Structure of machine code
Machine code is the binary representation of an instruction.
- This is split into the opcode and the instruction’s data
Assembly code uses text / mnemonics to represent machine
code instructions.
Each processor architecture has a set of instructions that it can run;
known as the instruction set.
The basic structure of an instruction is:
Bits 1-6 Bits 7-16
Opcode Data
- Between architectures, the size of instructions can differ and
can also differ between instructions.
- The above instruction is 16 bits in size.
- Every instruction in an instruction set has a unique binary
value called the opcode.
- The opcode is used to determine which instruction to run.
An example of an instruction set that uses opcode is:
Opcode Assembly mnemonic Description
000 001 MOV Moves a value to a register
000 010 ADD Adds a value and stores in acc
000 100 SUB Subtracts a value and stores in
acc
001 000 MUL Multiplies a value and stores in
acc
- Each opcode is assigned to a respective mnemonic in
Assembly language, allowing humans to code it easily without
having to deal with binary which can be very tricky.

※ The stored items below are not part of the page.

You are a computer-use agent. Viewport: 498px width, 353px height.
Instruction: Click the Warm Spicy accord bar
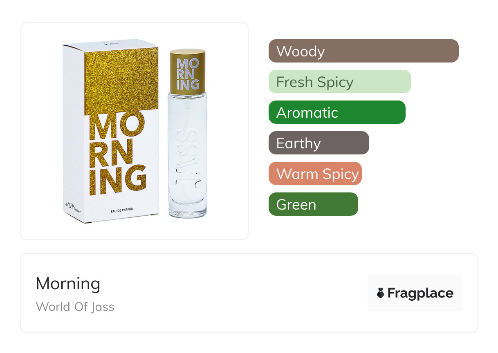(315, 174)
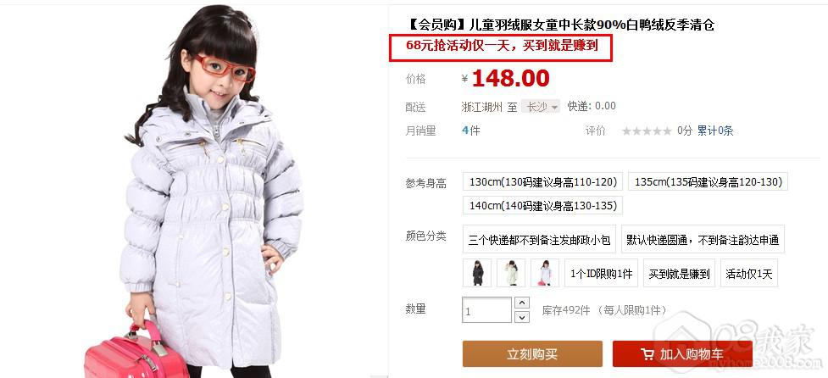The height and width of the screenshot is (378, 828).
Task: Focus the quantity input field
Action: (486, 310)

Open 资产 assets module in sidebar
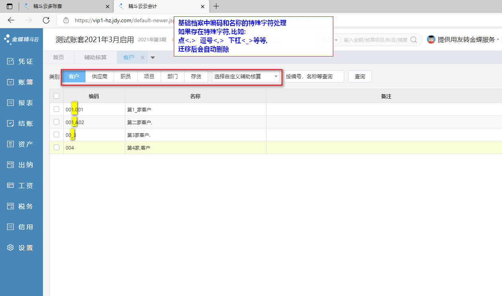coord(11,144)
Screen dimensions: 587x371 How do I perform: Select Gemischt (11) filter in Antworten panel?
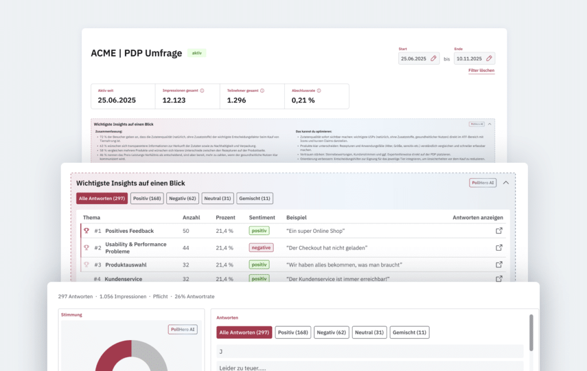coord(409,333)
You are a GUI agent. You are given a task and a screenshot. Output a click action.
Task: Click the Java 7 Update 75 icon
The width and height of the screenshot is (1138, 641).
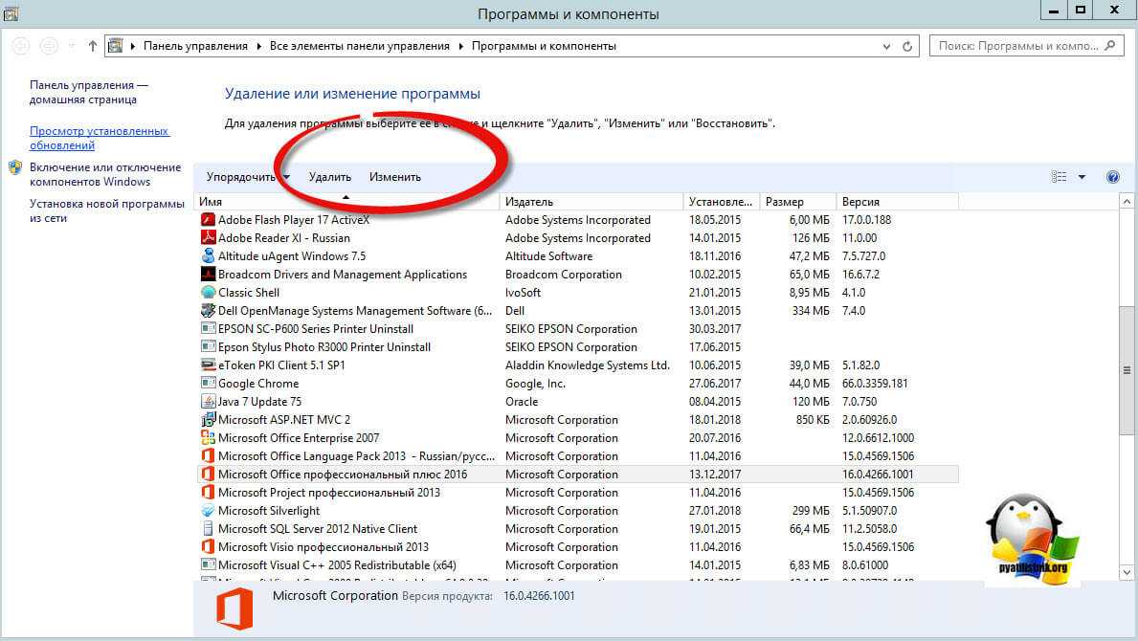208,402
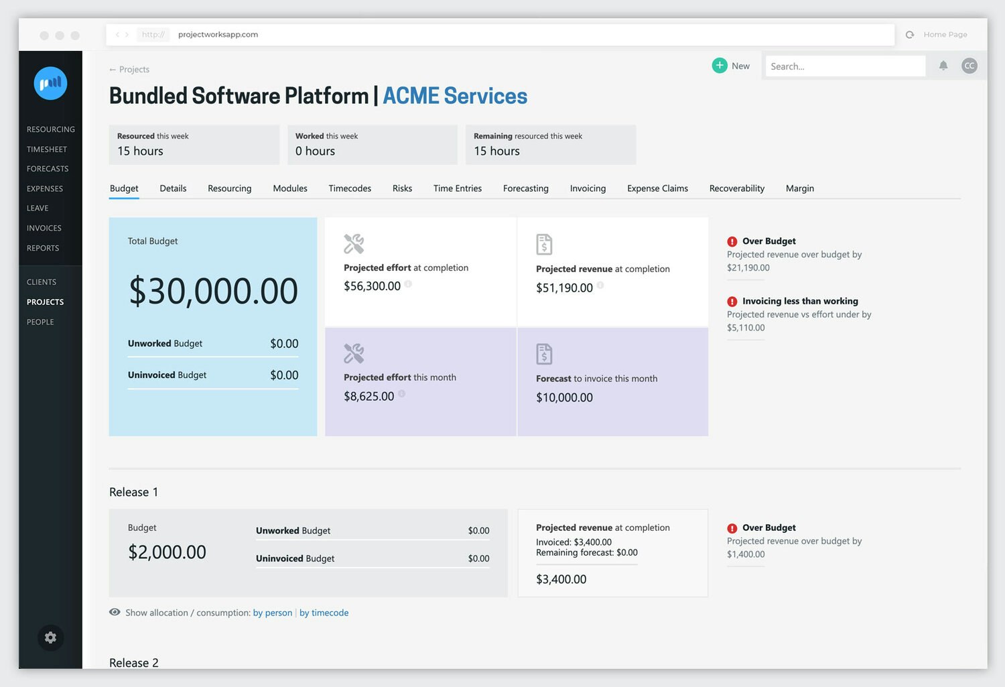
Task: Show allocation by person
Action: point(272,613)
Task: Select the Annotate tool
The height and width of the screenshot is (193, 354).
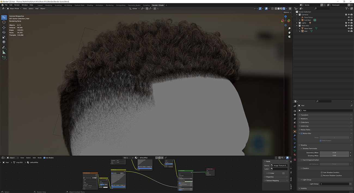Action: point(4,47)
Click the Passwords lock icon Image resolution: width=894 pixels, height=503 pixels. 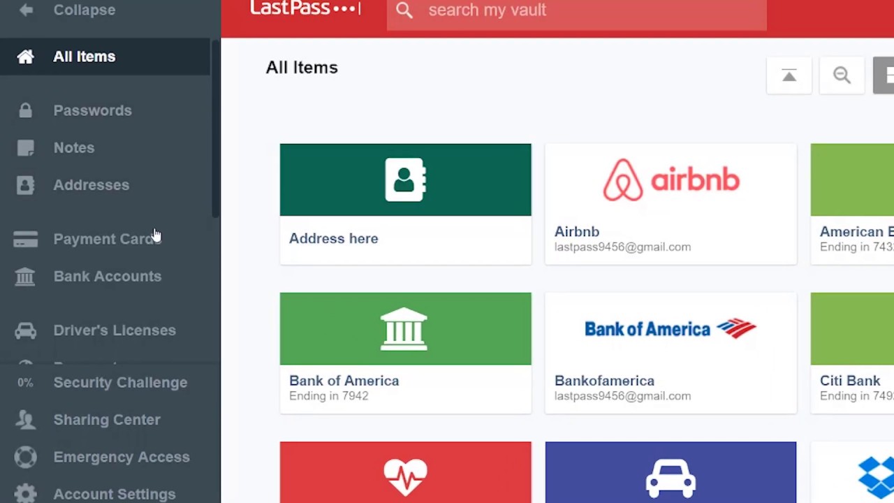[x=26, y=110]
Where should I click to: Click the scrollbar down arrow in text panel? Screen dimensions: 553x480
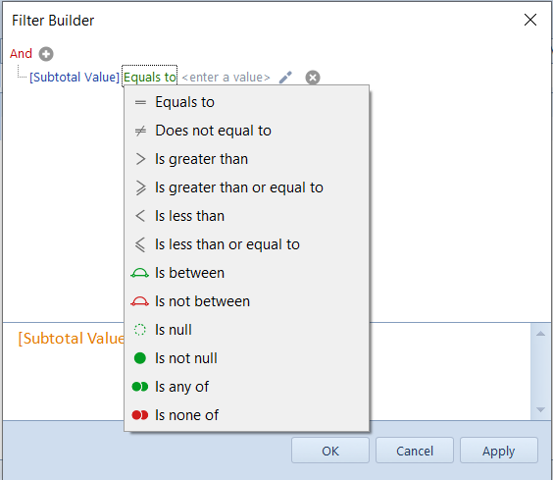(540, 409)
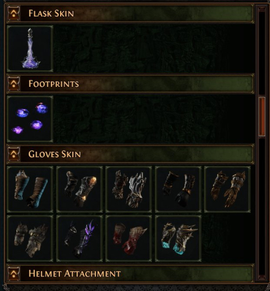Click the Footprints header label
Image resolution: width=270 pixels, height=291 pixels.
tap(54, 84)
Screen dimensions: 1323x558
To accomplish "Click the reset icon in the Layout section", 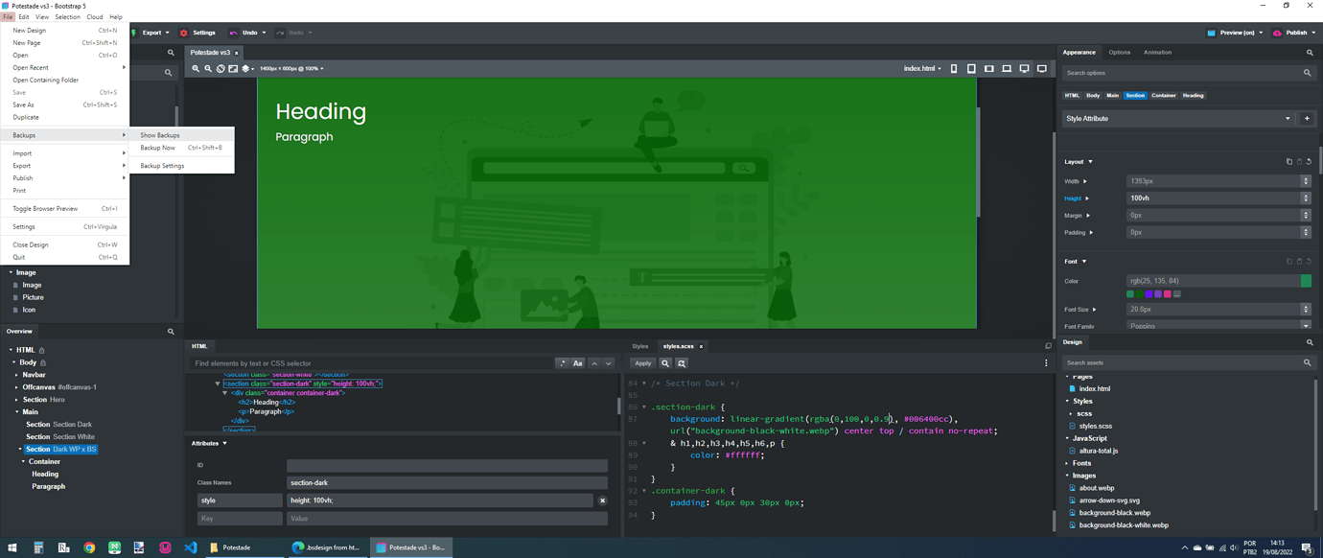I will (x=1308, y=161).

A simple program that would perform (4 + 5) * 2 would go:
- MOV value 0 to ACC (opcode: 000 001)
- ADD 4 to ACC (opcode: 000 010)
- ADD 5 to ACC (opcode: 000 010)
- MUL 2 to ACC (opcode: 001 000)
- Some instructions take more than one word.
- A word is a basic unit of data in computer architecture.
- In the example, the MOV instruction has two parts
(arguments).
- The first part is the register, like ACC (accumulator), which is
register 0.
- The second part stores the value to move into ACC.
- ADD and MUL store the value to add or multiply directly in the
instruction, called immediate addressing.
- Alternatively, the data can be stored separately.
- Using two words in an instruction allows full 16-bit data,
supporting larger numbers.